Question: Prove that the average kinetic energy of a molecule of an ideal gas is directly proportional to the ...

Question

Prove that the average kinetic energy of a molecule of an ideal gas is directly proportional to the absolute temperature of the gas.

Answer 1

Solution

From kinetic Molecular theory, the increase in the temperature will increase the average kinetic energy of the molecules. The kinetic theory of gases describes the properties of gases such as pressure, temperature, volume, diffusivity, viscosity.
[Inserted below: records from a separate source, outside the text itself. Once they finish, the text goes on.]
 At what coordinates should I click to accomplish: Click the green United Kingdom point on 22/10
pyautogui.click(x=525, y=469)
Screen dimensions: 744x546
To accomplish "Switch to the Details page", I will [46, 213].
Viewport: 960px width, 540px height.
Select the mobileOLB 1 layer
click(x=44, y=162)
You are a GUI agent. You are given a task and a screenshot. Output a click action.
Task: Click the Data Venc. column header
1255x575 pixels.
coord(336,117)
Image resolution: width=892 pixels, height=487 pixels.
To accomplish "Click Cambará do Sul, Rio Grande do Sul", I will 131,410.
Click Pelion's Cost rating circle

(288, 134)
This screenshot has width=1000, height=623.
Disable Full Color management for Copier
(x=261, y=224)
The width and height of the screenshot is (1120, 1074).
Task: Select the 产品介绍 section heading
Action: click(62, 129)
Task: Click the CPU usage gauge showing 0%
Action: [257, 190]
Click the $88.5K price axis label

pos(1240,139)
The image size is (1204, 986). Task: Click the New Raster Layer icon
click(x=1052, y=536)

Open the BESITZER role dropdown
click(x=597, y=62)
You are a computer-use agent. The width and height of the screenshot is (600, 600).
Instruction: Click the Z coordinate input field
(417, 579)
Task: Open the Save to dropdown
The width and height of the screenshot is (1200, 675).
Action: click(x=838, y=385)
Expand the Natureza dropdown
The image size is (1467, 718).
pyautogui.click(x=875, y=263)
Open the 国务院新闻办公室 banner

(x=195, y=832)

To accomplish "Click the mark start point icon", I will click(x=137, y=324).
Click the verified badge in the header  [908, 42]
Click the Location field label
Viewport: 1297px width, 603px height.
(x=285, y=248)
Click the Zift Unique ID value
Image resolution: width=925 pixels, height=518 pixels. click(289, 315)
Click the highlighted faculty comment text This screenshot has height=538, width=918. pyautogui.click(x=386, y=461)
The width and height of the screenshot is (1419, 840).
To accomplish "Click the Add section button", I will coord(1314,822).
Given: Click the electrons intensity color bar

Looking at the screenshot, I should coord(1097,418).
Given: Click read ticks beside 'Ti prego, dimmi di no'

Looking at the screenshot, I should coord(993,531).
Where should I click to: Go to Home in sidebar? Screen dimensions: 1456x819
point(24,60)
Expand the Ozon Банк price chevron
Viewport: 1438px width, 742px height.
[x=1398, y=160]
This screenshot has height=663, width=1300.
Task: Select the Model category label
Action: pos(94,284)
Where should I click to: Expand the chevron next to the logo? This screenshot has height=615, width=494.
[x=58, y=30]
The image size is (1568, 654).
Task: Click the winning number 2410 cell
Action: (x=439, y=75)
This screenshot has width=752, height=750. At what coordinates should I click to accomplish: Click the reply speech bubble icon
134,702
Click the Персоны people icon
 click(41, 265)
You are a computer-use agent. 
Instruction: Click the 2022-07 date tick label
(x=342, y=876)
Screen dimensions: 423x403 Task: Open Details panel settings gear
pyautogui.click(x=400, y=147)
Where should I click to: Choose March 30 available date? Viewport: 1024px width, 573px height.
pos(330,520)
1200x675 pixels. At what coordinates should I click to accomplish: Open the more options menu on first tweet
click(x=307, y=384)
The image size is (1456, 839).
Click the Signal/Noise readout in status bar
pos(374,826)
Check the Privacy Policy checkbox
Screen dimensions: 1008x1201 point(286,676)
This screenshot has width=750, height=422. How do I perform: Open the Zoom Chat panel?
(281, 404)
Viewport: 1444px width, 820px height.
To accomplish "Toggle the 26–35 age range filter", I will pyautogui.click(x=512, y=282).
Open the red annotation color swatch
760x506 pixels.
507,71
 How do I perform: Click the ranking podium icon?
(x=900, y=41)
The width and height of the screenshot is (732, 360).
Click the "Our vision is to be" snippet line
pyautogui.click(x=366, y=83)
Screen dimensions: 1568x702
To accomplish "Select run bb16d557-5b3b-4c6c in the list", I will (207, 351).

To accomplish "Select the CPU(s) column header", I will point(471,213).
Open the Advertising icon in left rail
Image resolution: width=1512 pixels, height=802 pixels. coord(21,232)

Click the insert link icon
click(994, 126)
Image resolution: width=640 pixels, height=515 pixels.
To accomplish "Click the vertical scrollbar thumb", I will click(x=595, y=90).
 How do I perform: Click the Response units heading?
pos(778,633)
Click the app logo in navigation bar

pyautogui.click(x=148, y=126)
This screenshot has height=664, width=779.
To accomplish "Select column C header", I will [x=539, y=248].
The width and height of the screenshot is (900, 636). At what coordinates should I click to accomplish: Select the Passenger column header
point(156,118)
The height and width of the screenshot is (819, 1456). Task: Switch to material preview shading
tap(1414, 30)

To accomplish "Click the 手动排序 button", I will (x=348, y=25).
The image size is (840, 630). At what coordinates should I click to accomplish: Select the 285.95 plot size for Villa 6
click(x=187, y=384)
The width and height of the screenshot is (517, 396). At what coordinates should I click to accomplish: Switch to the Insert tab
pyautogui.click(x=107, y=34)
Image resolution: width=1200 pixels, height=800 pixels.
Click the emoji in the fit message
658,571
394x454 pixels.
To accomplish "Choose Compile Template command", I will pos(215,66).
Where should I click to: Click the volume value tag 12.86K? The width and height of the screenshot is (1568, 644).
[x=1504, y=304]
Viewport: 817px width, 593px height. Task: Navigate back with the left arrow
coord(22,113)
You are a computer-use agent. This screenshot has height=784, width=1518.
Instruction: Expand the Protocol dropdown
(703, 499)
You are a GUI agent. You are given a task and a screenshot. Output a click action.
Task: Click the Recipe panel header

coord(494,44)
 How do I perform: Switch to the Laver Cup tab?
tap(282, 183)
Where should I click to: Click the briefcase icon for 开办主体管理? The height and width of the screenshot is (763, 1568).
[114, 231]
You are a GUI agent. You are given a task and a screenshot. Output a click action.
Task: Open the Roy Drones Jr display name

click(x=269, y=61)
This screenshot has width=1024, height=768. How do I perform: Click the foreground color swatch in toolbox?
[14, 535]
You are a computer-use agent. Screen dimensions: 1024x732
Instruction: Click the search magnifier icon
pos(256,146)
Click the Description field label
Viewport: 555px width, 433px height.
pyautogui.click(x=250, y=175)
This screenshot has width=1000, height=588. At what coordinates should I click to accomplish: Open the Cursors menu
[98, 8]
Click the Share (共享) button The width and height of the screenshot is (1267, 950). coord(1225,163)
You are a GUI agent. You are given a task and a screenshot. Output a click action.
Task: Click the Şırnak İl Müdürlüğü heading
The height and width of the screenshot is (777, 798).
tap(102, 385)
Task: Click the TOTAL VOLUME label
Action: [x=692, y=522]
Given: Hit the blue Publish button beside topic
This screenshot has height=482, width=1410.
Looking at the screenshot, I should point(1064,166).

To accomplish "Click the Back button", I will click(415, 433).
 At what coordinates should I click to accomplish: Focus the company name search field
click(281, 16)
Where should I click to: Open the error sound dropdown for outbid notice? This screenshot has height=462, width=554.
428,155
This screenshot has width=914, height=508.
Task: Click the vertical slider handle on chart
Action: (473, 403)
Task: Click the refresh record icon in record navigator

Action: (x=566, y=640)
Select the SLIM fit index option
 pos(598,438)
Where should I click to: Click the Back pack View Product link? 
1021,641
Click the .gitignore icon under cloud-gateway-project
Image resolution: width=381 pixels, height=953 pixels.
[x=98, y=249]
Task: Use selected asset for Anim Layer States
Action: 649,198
It has to prove that The average kinetic energy of the molecule is directly proportional to the absolute temperature of the gas.

Complete answer:
From the kinetic pressure energy equation,
$P = \dfrac{1}{3}\rho {c^2}$
Where, $P$ - the pressure of the gas
$\rho$ - density of the gas particles
$c$ - velocity of the gas particles
we know that the density is given by,
$\rho = \dfrac{M}{V}$
Where, M- the mass of all particles
$V$ - the volume of the gas particles
By substituting the above density equation in the kinetic pressure equation is given by,
$P = \dfrac{1}{3} \times \dfrac{M}{V} \times {c^2}$
Total number of particles, $M = \left( {m \times N} \right)$
Where,m-mass of every individual particle
N-number of particles
Therefore, the kinetic pressure equation becomes,
$P = \dfrac{1}{3} \times \dfrac{{m \times N}}{V} \times {c^2}$
$P.V = \dfrac{1}{3} \times N \times m{c^2}$
We know that the kinetic energy equation is given by,
$K.E = \dfrac{1}{2} \times m{c^{^2}}$
Substituting the K.E equation in kinetic pressure equation,
$P.V = \dfrac{1}{3} \times N \times 2K.E$
From ideal gas law,
$P.V = nRT$
Where,n-amount of substance
$R$ - ideal gas constant
$T$ - temperature
Substituting the ideal gas equation,
$nRT = \dfrac{2}{3} \times N \times K.E$
We know that the amount of substance,
$n = \dfrac{N}{{{N_A}}}$
Where, N- total number of particles
NA-Avagadro constant $\left( {{N_A} = 6.022 \times {{10}^{23}}mo{l^{ - 1}}} \right)$
Substituting the value of $n$ ,
$\dfrac{N}{{{N_A}}} \times RT = \dfrac{2}{3} \times N \times K.E$
$\Rightarrow \dfrac{{RT}}{{{N_A}}} = \dfrac{2}{3} \times K.E$
$\Rightarrow T = \dfrac{{{N_A}}}{R} \times \dfrac{2}{3} \times K.E$
In the above equation, the value ${N_R}$ , $R$ are the constant terms.
Therefore $T \propto K.E$ , that means the absolute temperature of the gas is directly proportional to the average kinetic energy of the molecule of an ideal gas.
Hence it is proved.

Note: The kinetic theory is based on assuming the pressure developed on the container walls due to the collision of molecules depends on the temperature of the gases. The assumptions on the kinetic theory of gases are that the gas particles are constant and in random motion, the volume of gas particles is always negligible, there are only elastic collisions of particles.